There is now substantial support for the continuance of the Balikatan Exercises beyond the scheduled six months that would end on July 31. The US is also reported to have asked the Philippines government to allow the deployment of the Japan-based USS Kitty Hawk to the Sulu Sea, which would put Basilan within striking distance of the ship’s 70 combat aircraft.

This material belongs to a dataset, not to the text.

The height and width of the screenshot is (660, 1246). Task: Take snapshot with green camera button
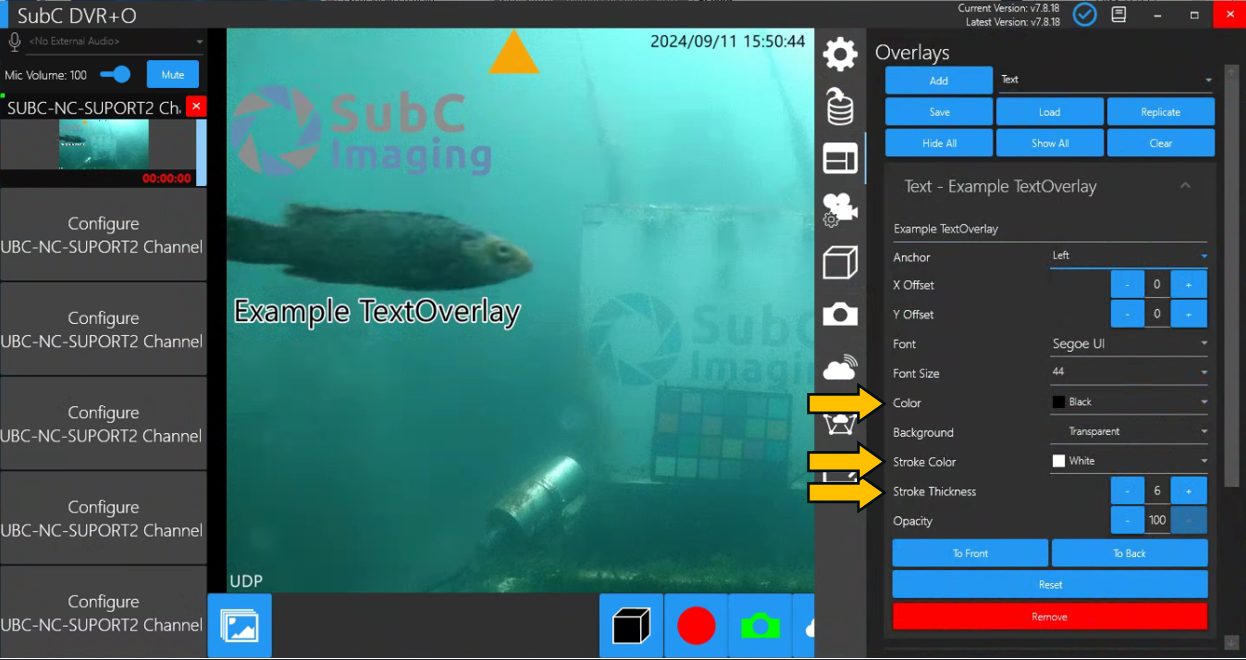point(760,626)
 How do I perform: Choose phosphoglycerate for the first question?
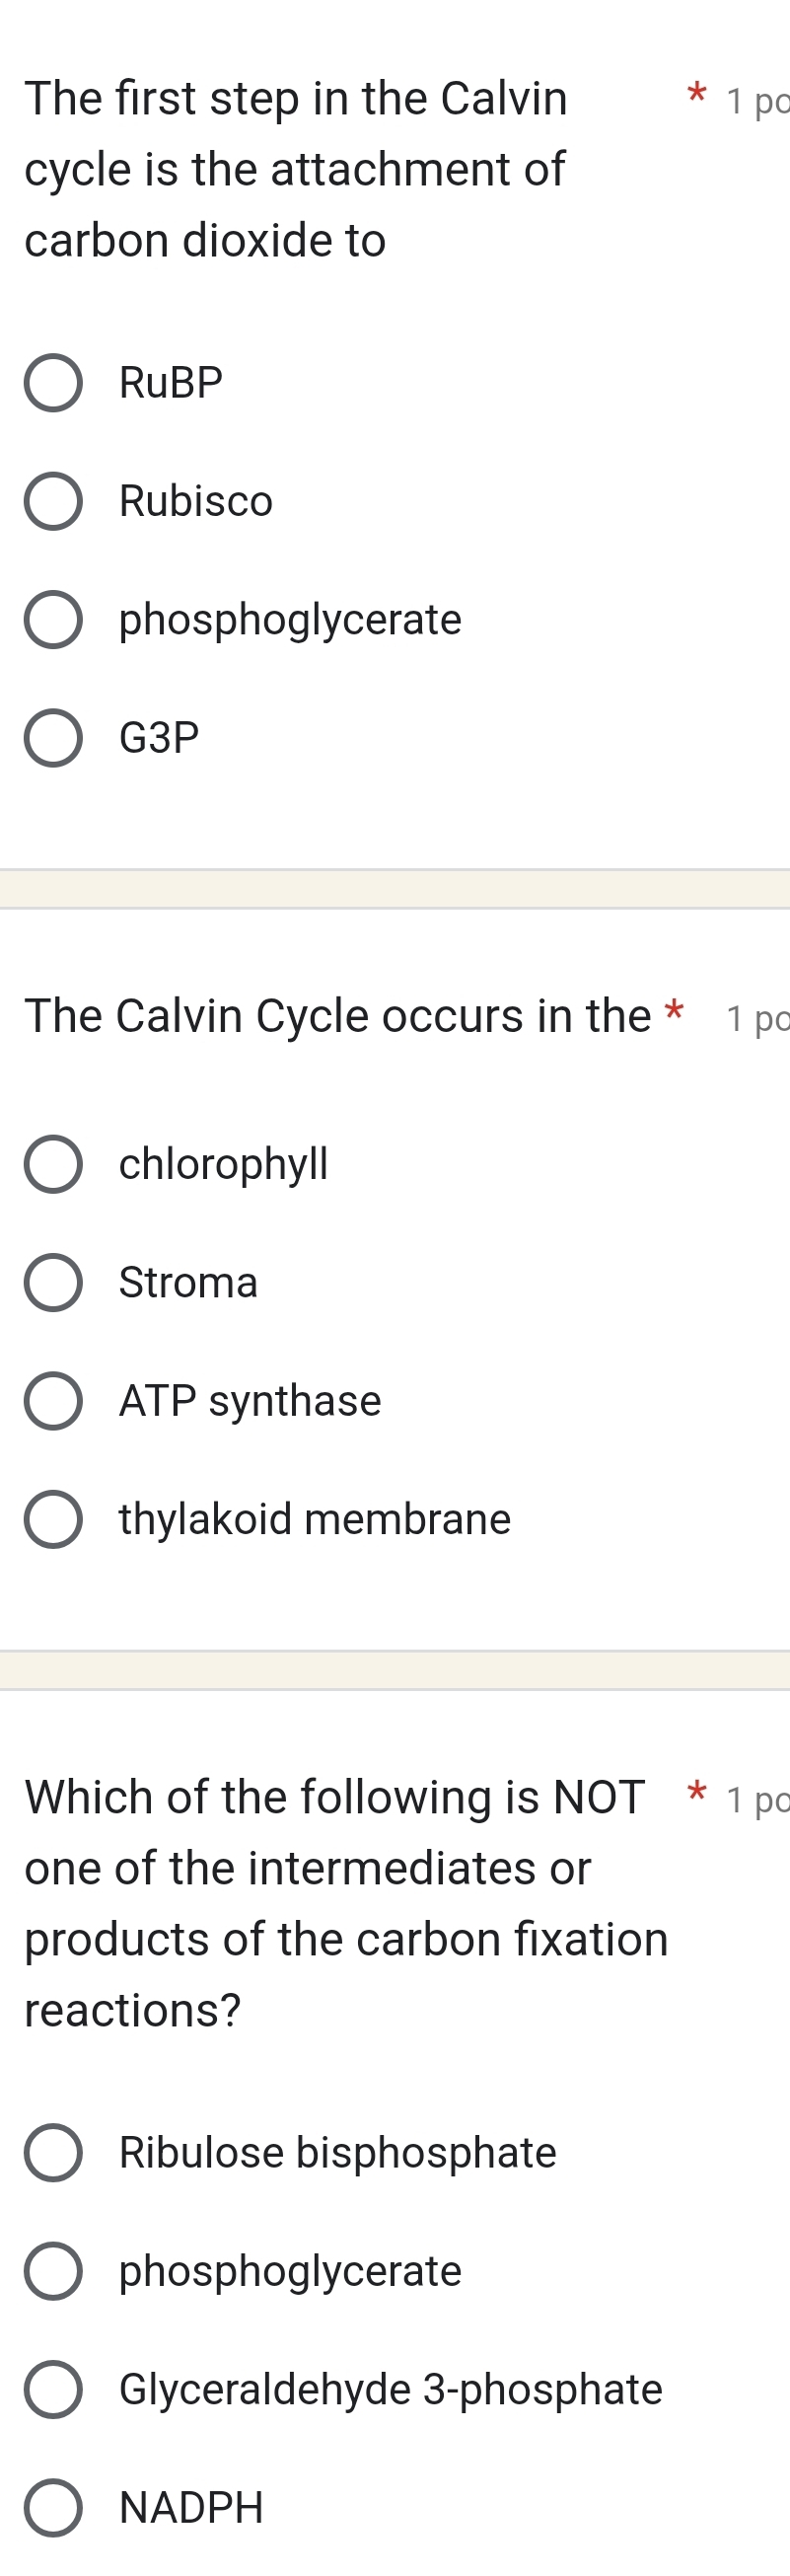point(55,620)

The danger that is currently being addressed is substantially the threat of the ASG. The Moro National Liberation Front (MNLF), and the MILF, both of which have a history of association with the Al Qaeda, as well as with the ASG, are largely being ignored in the present campaign. The MILF is engaged in peace negotiations with the government, and many of its cadres are surrendering, though ‘rogue elements’ (which in at least one case included the chief MILF peace negotiator) continue to engage in widespread abduction for ransom. While these movements, like the ASG, have all currently assumed a deeply degraded form, they do constitute a core of radicalized and criminalized elements that can be mobilized for a major Islamist jehad under regional conditions that may, again, begin to appear favorable to the success of such an enterprise.

(Edited version published in Pinkerton Global Intelligence Services, June 13, 2002.)